La Syrie a renoué avec les grands titres dimanche, par la « grâce » d’obus israéliens tirés sur son territoire par-delà la zone démilitarisée du Golan, et en réponse, parait-il, à trois obus de mortier tombés jeudi sur ce territoire arraché à la Syrie par l’État hébreu en 1967. Un incident limité, mais à forte charge symbolique, eut égard à la région concernée et au fait que des obus israéliens n’avaient pas frappé le territoire syrien depuis 1973 ou 74.
Un incident « à la turque » en somme ? C’est vrai qu’il y a des similitudes, d’une frontière à l’autre. Car de même que des obus syriens sont tombés à quelques centaines de mètres au-delà de la frontière avec la Turquie parce que les bandes de l’ASL combattent carrément « à cheval » sur cette frontière, de même l’armée syrienne a déjà, à deux ou trois reprises cette année, combattu des bandes empruntant la zone démilitarisée du Golan, dans le secteur de la ville fantôme de Quneitra. Ce qu’oubliait de signaler, dimanche soir sur I-Télé, la spécialiste de service, Agnès Levallois, évoquant une « provocation » de Damas, et dépeignant le régime comme acculé à la fuite en avant.
Or, outre que le dit régime n’est pas si acculé, intérieurement et diplomatiquement, que ça, Mme Levallois n’emploie pas le mot de « provocation » quand il s’agit d’évoquer l’appel récent du ministre de la Défense Ehud Barak au renversement de Bachar al-Assad ou les menaces de son supérieur Netanyahu contre la Syrie. Menaces proférés ce même dimanche alors que le même gouvernement israélien semble impliqué dans une nouvelle épreuve de force sanglante avec le Hamas à Gaza. C’est à croire que les spécialistes français du monde arabe ont une « obligation de réserve » vis-à-vis d’Israël, condition d’exercice de leur profession, en quelque sorte…
Confusion régionale, et confusion du Qatar
On peut toujours penser que Netanyahu et sa bande préparent les législatives anticipées à venir (prévues pour janvier ou février) et font la grosse voix.

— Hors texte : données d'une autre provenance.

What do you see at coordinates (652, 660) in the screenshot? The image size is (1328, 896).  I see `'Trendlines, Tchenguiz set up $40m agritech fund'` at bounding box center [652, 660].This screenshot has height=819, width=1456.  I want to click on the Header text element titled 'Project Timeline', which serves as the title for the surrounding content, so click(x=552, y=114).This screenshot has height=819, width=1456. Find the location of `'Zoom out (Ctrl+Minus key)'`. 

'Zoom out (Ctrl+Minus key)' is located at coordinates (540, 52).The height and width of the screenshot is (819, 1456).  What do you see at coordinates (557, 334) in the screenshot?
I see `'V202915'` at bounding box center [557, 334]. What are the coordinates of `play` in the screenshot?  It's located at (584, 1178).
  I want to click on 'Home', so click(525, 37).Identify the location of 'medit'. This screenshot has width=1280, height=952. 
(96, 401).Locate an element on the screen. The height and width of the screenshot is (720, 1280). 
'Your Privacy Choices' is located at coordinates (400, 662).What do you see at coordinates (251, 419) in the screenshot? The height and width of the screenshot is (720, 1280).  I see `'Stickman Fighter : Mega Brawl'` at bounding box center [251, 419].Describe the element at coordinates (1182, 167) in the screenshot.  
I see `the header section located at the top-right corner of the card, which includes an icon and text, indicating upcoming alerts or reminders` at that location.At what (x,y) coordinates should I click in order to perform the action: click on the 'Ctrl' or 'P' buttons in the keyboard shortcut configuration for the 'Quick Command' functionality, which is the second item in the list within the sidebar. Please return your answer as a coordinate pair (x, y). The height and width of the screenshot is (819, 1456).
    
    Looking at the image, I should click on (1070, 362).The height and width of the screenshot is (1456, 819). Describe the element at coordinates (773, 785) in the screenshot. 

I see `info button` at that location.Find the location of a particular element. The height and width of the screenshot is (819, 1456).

Le fait que, selon une source de Tsahal, les artilleurs israéliens aient délibérément « manqué » une position syrienne, et qu’une responsable de la communication de l’armée israélienne ait envisagé que la chute des obus syriens soit accidentelle, pourraient suffire à relativiser l’ « événement » et à le replacer dans un contexte de « communication intérieure » à la Erdogan. Peut-être, mais quoi qu’il en soit, la salve israélienne tombe vraiment mal car 1) cet incident rappelle bruyamment à l’opinion arabe que l’actuel régime syrien n’a jamais pactisé avec l’État hébreu et 2) les tirs israéliens solidarisent symboliquement la Syrie de Bachar avec le Hamas, alors même que ce dernier est tombé sous la coupe du Qatar, lequel Qatar, on s’en souvient sûrement, est acharné à la perte de la Syrie de Bachar !
Bref, on est dans un imbroglio diplomatique et politique total, reflet de l’extraordinaire complication de la situation régionale. Nous ne croyons évidemment pas à une attaque israélienne contre la Syrie (pas plus qu’à une attaque turque, d’ailleurs). Dans cette histoire, à quelque chose, malheur est bon : avec leurs obus, les Israéliens ont rappelé qu’ils occupaient une terre syrienne contre l’avis (sinon les sanctions) des Nations unies, et qu’ils ne faisaient pas de différence de principe dans leur approche des questions palestinienne et syrienne : le Hamas et l’armée syrienne sont des ennemis. Au fait, que va faire l’émir du Qatar ? Envoyer des djihadistes à Gaza tous frais payés ? Au moins et enfin, ils serviraient, et l’émirat avec eux, une cause arabe !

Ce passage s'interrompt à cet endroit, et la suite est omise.